No life and work so copious, so vehement, so full of active experience as well as reflection as that of Waldo Frank, can be summed up, much less appraised, in a few sentences. Yet it would be an unforgivable error to say nothing of the towering place he occupied, for more than a generation, as the great mediator between North America and what he properly called America Hispana, since it includes Mexico and Central America, too. Frank's Virgin Spain, which became a classic in Spain itself, formed a preface to what might have become a true dialogue between the two cultures. Though this dialogue was eagerly carried on by some of our southern neighbors, it lapsed because of the muteness and intellectual inertia, to say nothing of indifference and hostility, of our own countrymen, who sought to export machines and packaged goods to South America, not ideas and works of art.
Alfonso Reyes, the Mexican diplomat and man of letters, said in his Introduction to Virgin Spain that Frank had become "one of the most eminent tragic characters in the great Dialogue of the Americas." The tragedy lay partly in the personal fact that, as his affiliation with our Hispanic neighbors became deeper, his alienation from his own countrymen, and their alienation from America Hispana, became more permanent. Not even Frank's friendly presence or his passionate efforts to maintain contact, could turn the monologue of power and wealth into a true dialogue between equals, ready both to give and to take.
One cannot do justice to Waldo Frank's work without saying a word about his personality; for though he was at times the victim of his own intransigence, his imperiousness, his demanding self-confidence—all qualities that go familiarly with genius—he was also capable of an impersonal love that asked no further reward than its own expression. His physical courage was more than once proved under brutal assault, once when visiting the striking coal miners of Kentucky, again, when physically attacked by official fascist gangsters in Buenos Aires. But his intellectual courage was equally notable; so that he never wavered or hesitated to express opinions that flouted those of the Establishment, even during the sinister period that gave scope to McCarthyism.
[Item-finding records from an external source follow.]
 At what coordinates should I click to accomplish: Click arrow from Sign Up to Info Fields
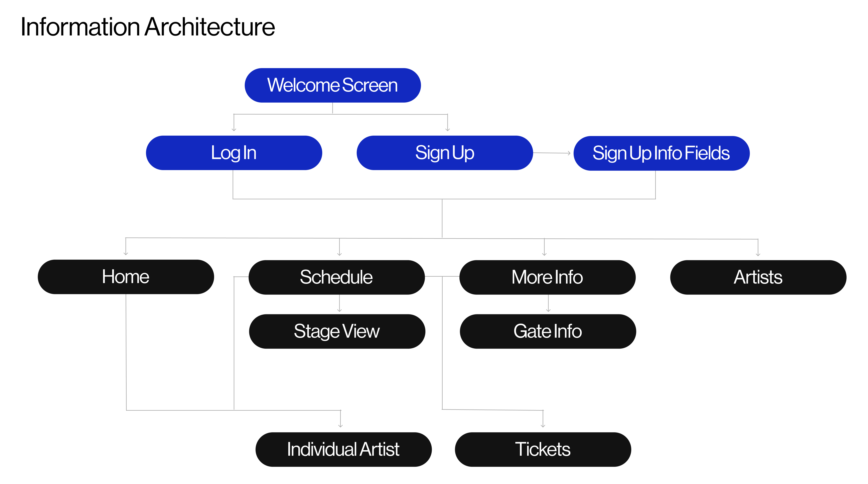tap(552, 153)

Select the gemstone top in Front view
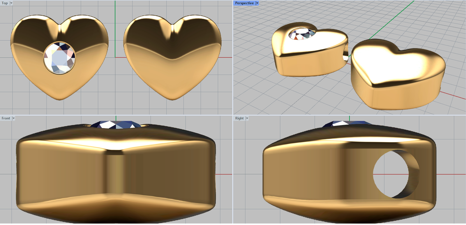point(117,124)
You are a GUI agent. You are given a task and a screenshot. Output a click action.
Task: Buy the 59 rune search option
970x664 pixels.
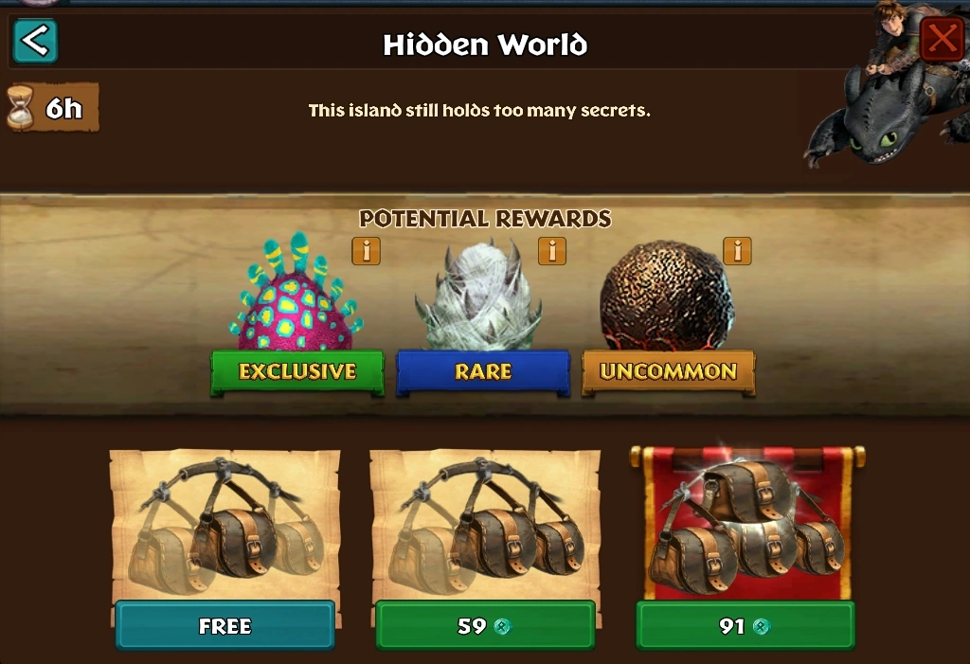tap(485, 625)
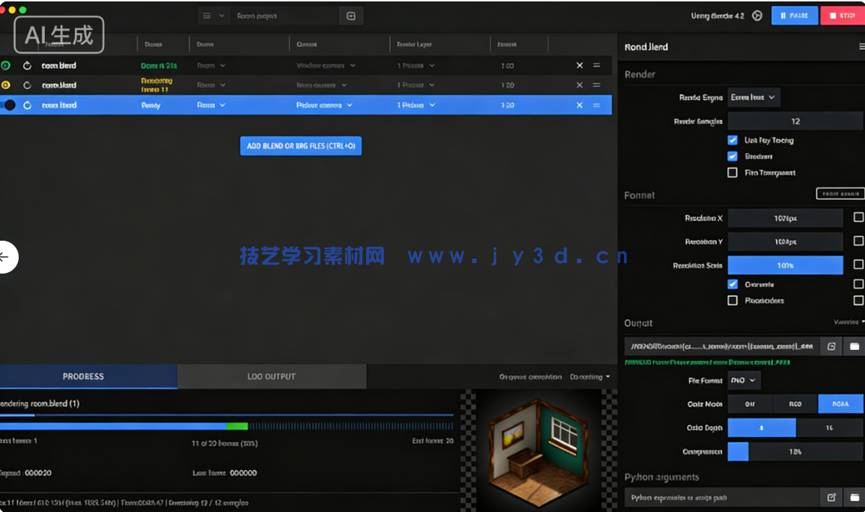Enable the Film Transparent checkbox
Screen dimensions: 865x512
tap(731, 172)
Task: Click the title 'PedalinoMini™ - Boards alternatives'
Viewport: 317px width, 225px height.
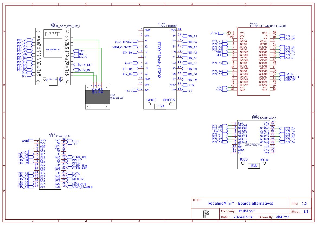Action: (241, 204)
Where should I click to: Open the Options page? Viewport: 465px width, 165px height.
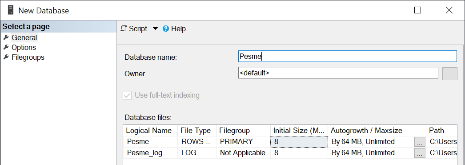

All in all, then, Waldo Frank stands out on any just estimate as one of the major figures of his literary generation: a generator of fresh ideas and forms, one of the bearers of a new consciousness that expressed his own sense of oneness with all created being. That a writer of such heroic mold should at the climax of his life have been neglected by his countrymen can be explained, perhaps, by the fact that heroism is momentarily out of fashion, along with those higher qualities of mind and culture that all of Frank's works express. The underworld of Pop Art and 'electronic massage' has no place for such a writer. But the re-discovery of America is the task of each generation and the rediscovery of Waldo Frank will, I venture to predict, give him a future role that will make up for the neglect and rejection that darkened his final years. The memoir of his own life which he was writing just before his death should, when published, re-establish him as the significant writer and personality that he actually was.